Excerpt to read: Begin

Is 'share of ear' the next brand battleground?

Marketers have a whole new engagement challenge on their hands as sound becomes the new medium for consumer interaction, writes the worldwide director of the Innovation Group at J. Walter Thompson

Sony’s new R&D unit Future Lab recently unveiled the prototype for a kooky new product — headphones designed to be worn around the neck, so users can still hear the world around them. Introduced at SXSW Interactive, the Bluetooth-enabled gadget, dubbed Concept N, also features voice control and a camera. 

It’s an interesting development, considering the backdrop of Chatbots, Siri, Amazon Echo and Siri currently proliferating in the headlines. Verbal dialogue is becoming an increasingly common mean to request and receive information, shop, and interact with interfaces.

Sound and verbal dialogue is becoming the new medium for our digital interactions. And that poses an interesting challenge to marketers who are still grappling to achieve meaningful engagement with people who are already multi-screening. Will "share of ear" be the next thing we try to measure?

It’s an important question because these audio interactions will likely be an additive layer, not an either-or for our screening habits. Big Screens, Small Screens, Tablets, Apple watches — and all of them multi-screened at once — have chipped away at our attention spans. What will happen with all this stimulus?

A retailer I recently spoke to pitched Millennial attention spans at 12 seconds and Gen Z currently at 8 seconds. To put that into relief, the attention span of a goldfish is 9 seconds. The sheer volume of information Gen Zs are able to simultaneously create and consume is already baffling to many brands. So it will be interesting to see how marketers deal with the additional stimulus of sound.

There’s no doubt that sound in general is becoming a "thing," or focus, among marketers and creative looking to connect with consumers in new ways. Hence, perhaps, Cannes Lions’ addition of Music as its own awards category this year.

Brands have been experimenting for a while with the impact of sound in synesthesia. Many of the booze brands, in particular, have been quick to use sound to create brand experiences, using sound to enhance a flavor or sensation. Artists such as Andy Thomas, an Australian digital creative, have been working on projects like "Synthetic Nature" which turns sounds into Kandinsky-esque digital zoomorphs, explosive, warped, and writhing synthetic organisms made of noise. REIFY, the New York-based Art meets Tech company, has started combining 3D sculptures with music data to create moving visualizations of music tracks.

Excerpt to read: End

-- What this exercise asks --
A. In the article on "share of ear," what is the attention span of a goldfish?
B. From the article on "share of ear," extract the passage from "Marketers have a" to "interact with interfaces.".

Information given: Begin

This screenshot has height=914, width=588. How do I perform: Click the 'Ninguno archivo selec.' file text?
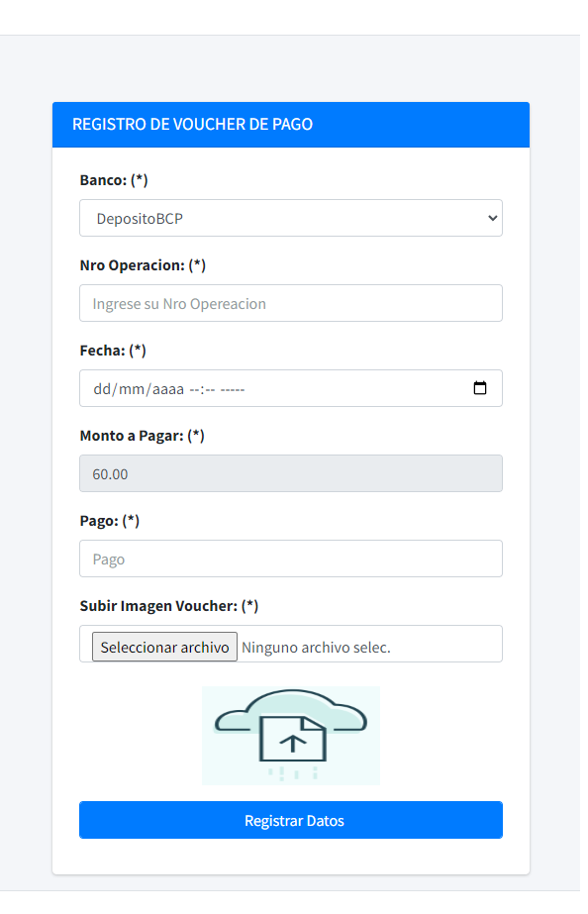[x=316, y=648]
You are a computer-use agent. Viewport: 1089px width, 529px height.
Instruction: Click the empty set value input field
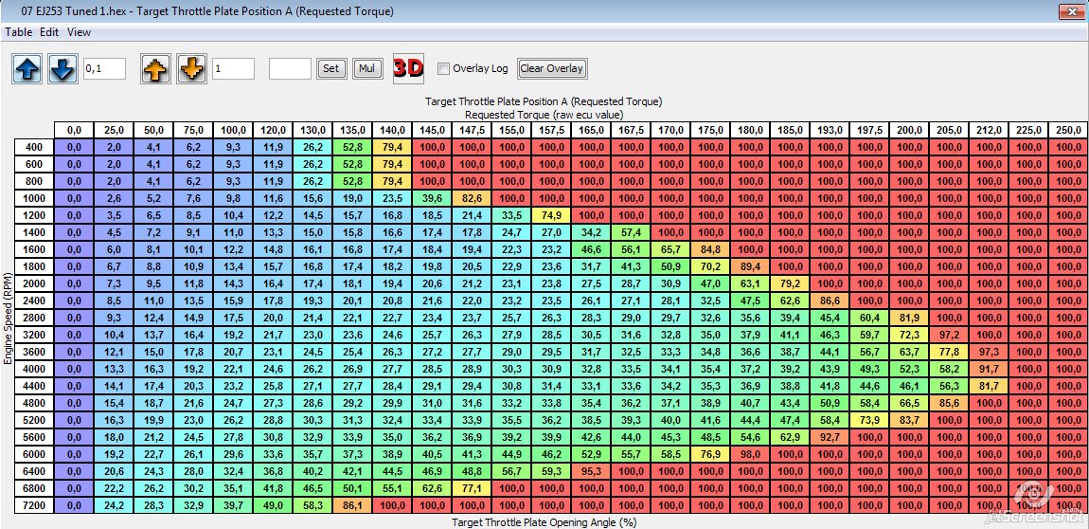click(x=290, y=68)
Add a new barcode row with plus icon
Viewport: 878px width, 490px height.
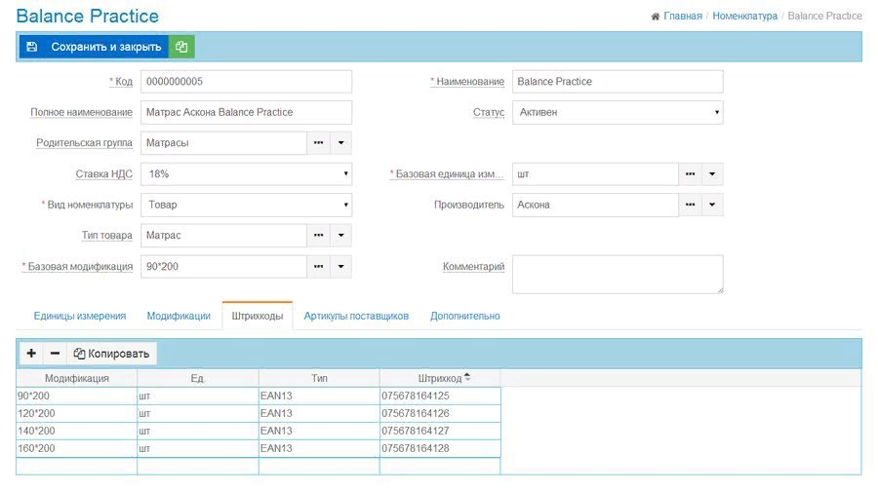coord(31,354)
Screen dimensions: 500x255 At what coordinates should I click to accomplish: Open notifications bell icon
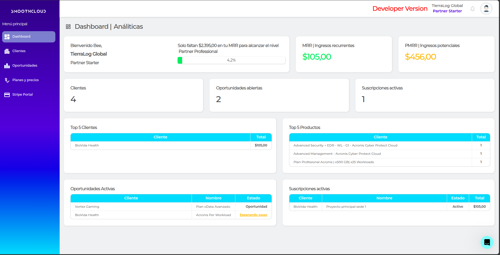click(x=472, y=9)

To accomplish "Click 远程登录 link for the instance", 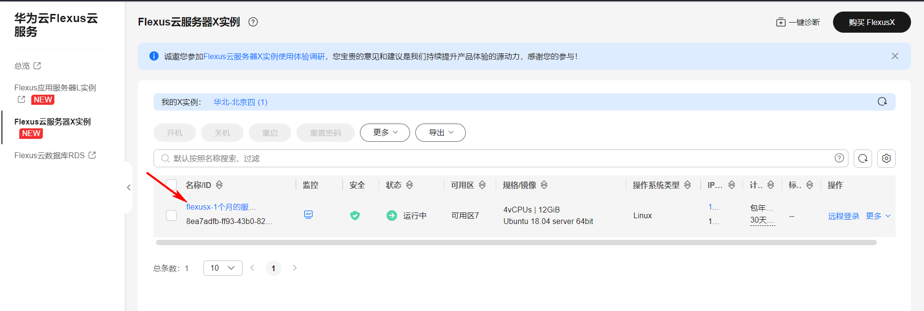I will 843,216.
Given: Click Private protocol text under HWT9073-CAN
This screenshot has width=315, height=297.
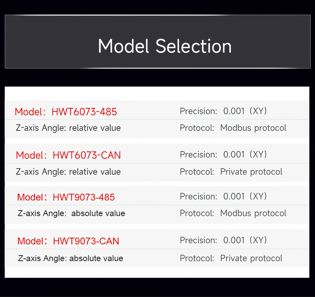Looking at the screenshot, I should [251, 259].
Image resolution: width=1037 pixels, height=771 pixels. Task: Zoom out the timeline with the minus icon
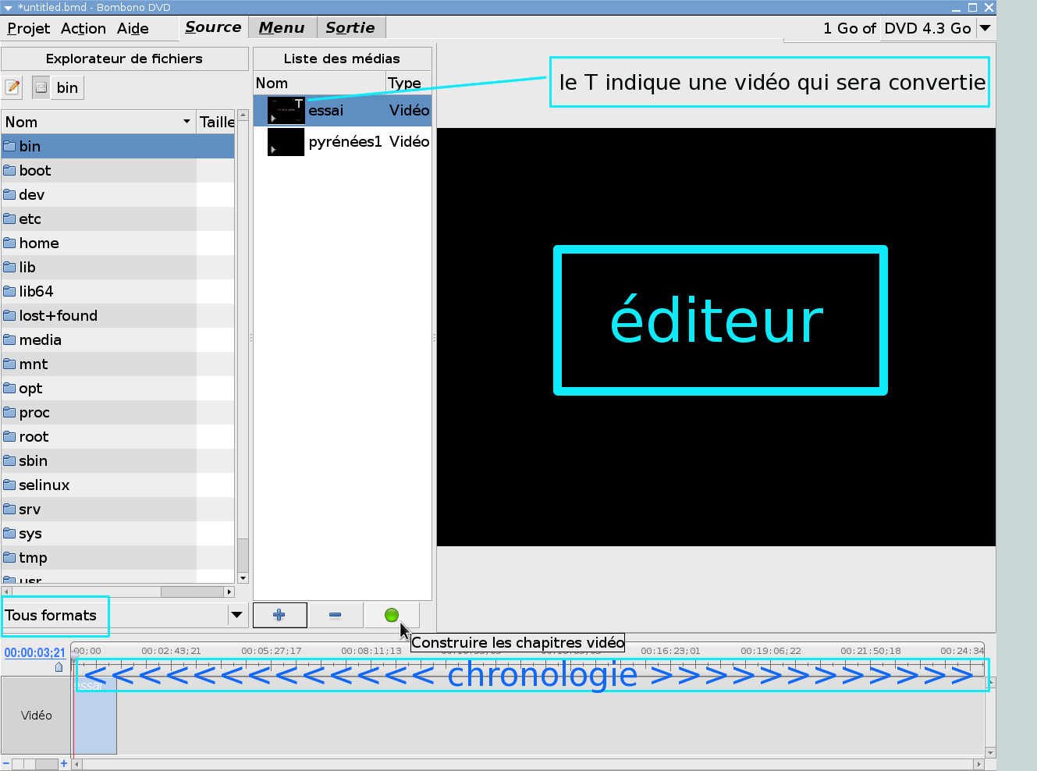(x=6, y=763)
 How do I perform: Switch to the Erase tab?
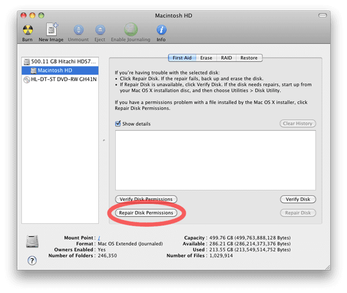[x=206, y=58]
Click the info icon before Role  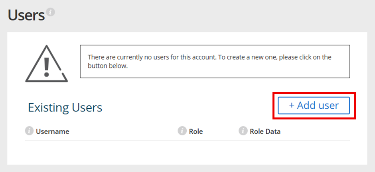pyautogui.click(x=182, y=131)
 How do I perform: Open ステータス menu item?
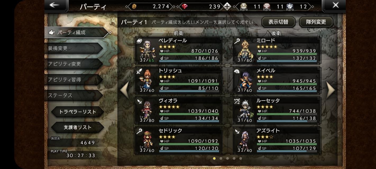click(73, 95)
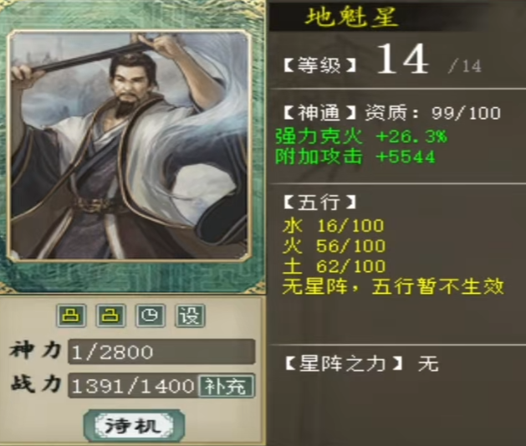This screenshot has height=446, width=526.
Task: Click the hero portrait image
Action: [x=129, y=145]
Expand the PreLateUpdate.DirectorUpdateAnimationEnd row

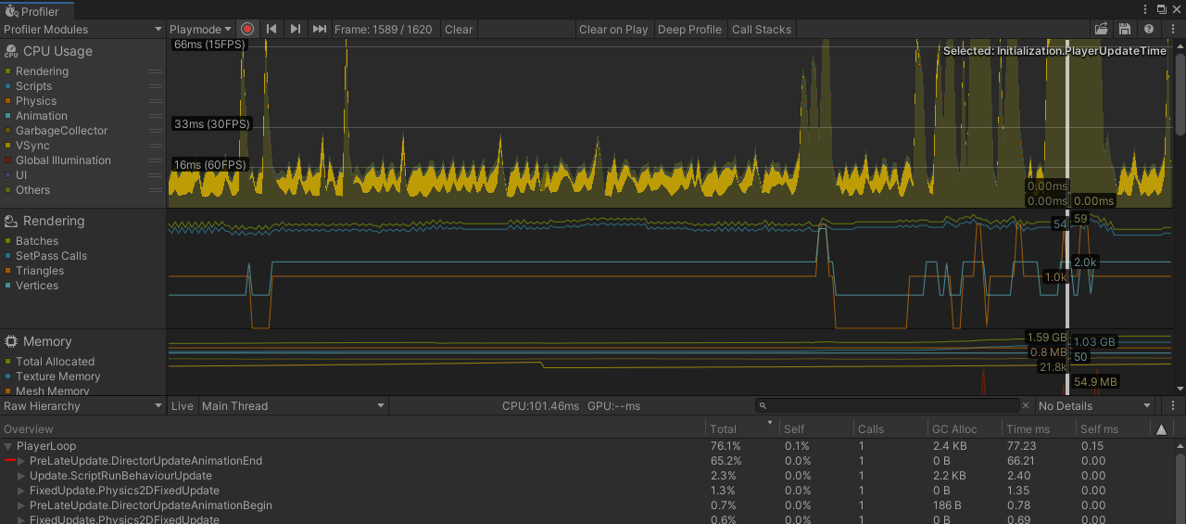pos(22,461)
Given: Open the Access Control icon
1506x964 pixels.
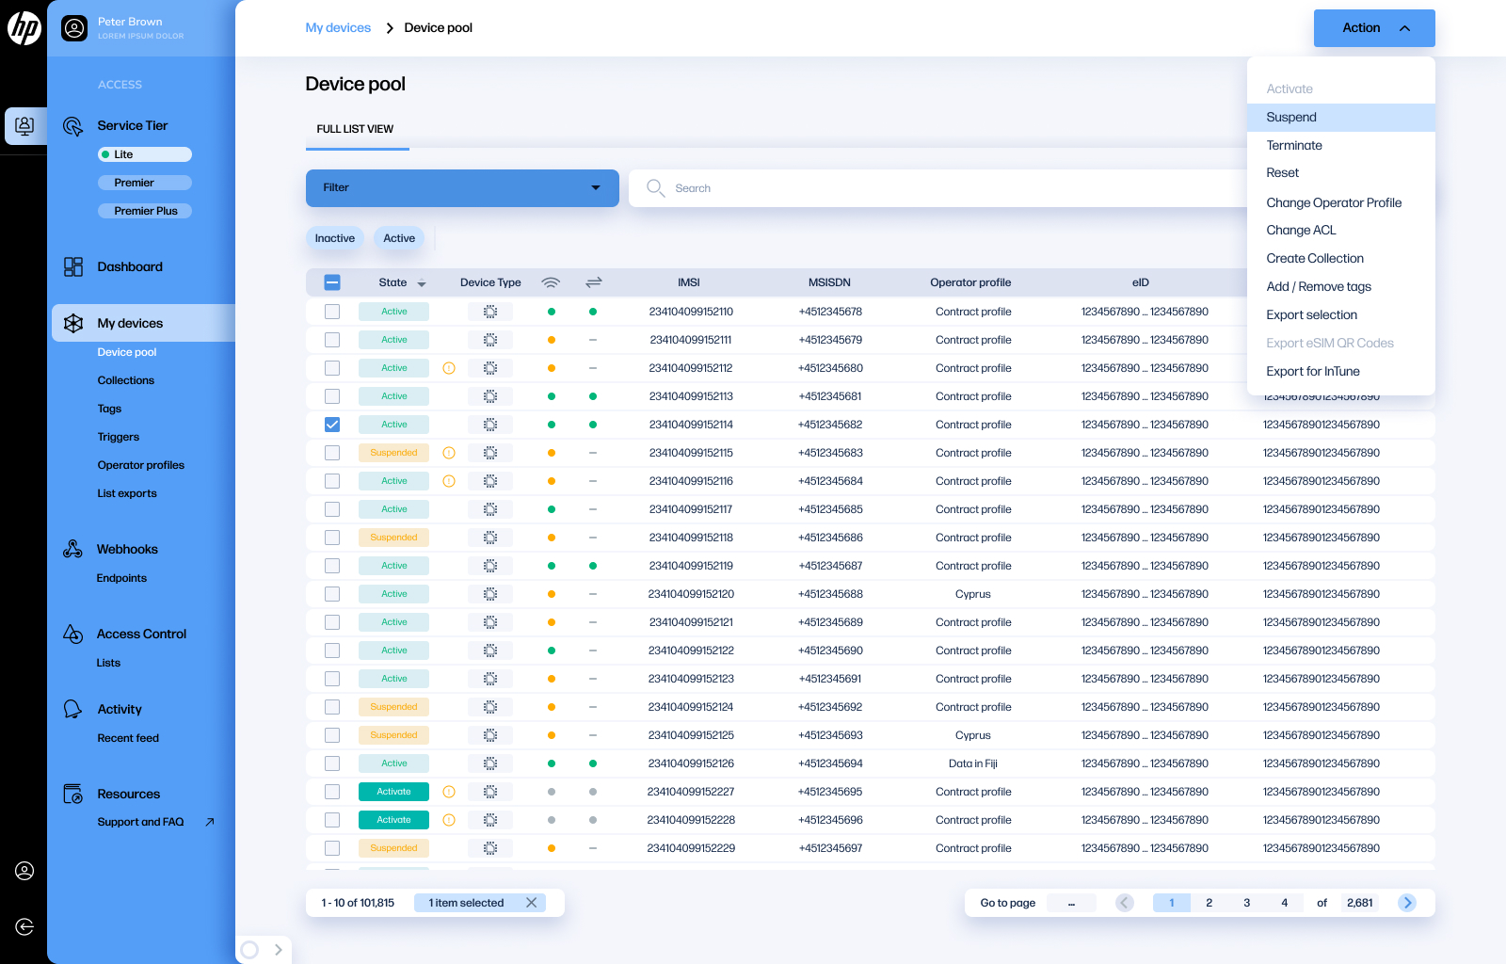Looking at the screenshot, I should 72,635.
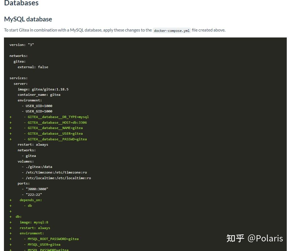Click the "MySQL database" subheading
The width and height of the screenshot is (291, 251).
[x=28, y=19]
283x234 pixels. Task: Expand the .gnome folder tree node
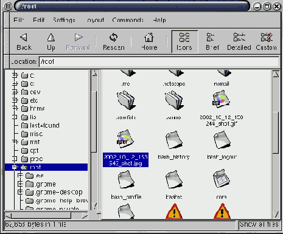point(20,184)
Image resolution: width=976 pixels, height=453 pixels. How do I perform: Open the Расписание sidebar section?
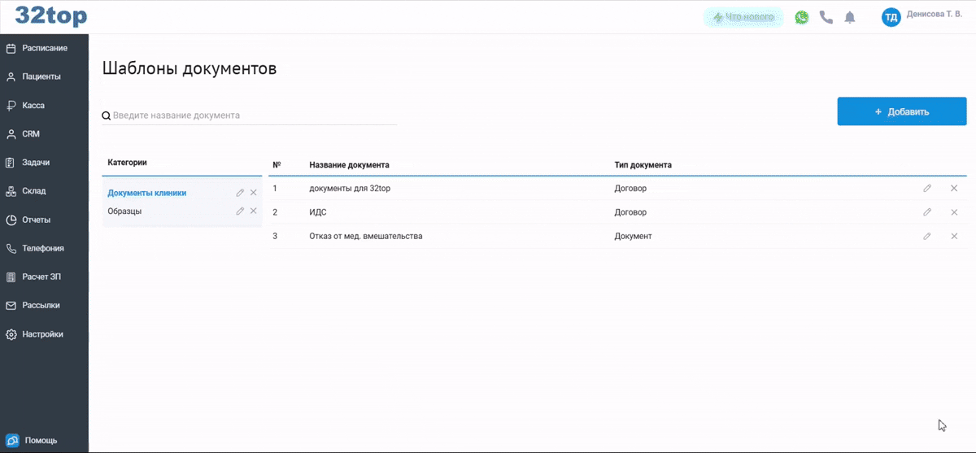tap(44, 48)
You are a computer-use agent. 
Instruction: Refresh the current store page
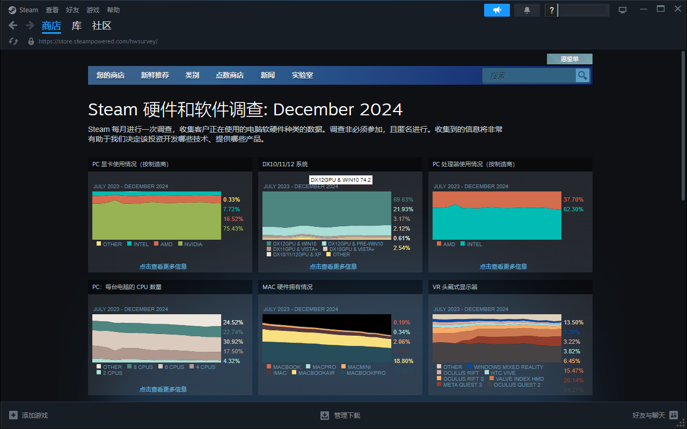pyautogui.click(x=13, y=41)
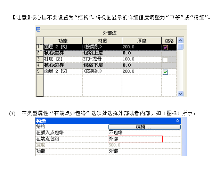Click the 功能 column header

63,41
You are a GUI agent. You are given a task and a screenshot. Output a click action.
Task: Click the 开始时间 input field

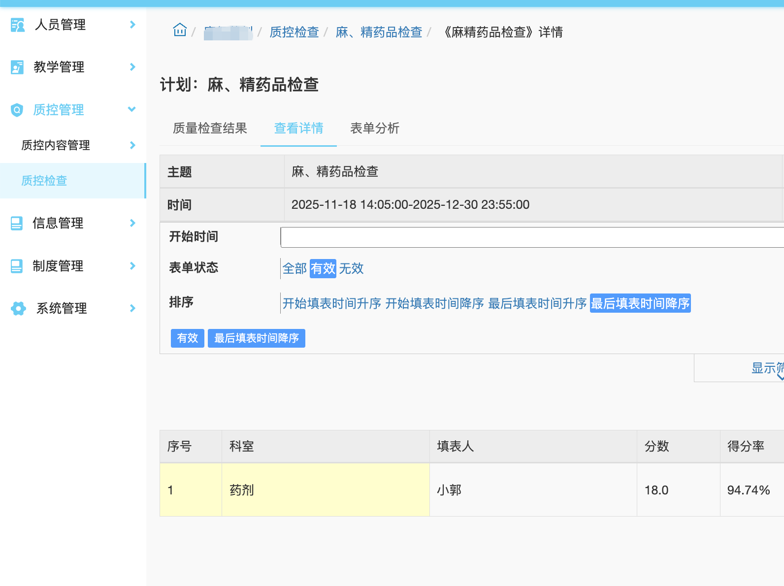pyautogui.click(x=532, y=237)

Information given: End

-- Solution set --
A. 9 seconds

B.
Marketers have a whole new engagement challenge on their hands as sound becomes the new medium for consumer interaction, writes the worldwide director of the Innovation Group at J. Walter Thompson

Sony’s new R&D unit Future Lab recently unveiled the prototype for a kooky new product — headphones designed to be worn around the neck, so users can still hear the world around them. Introduced at SXSW Interactive, the Bluetooth-enabled gadget, dubbed Concept N, also features voice control and a camera. 

It’s an interesting development, considering the backdrop of Chatbots, Siri, Amazon Echo and Siri currently proliferating in the headlines. Verbal dialogue is becoming an increasingly common mean to request and receive information, shop, and interact with interfaces.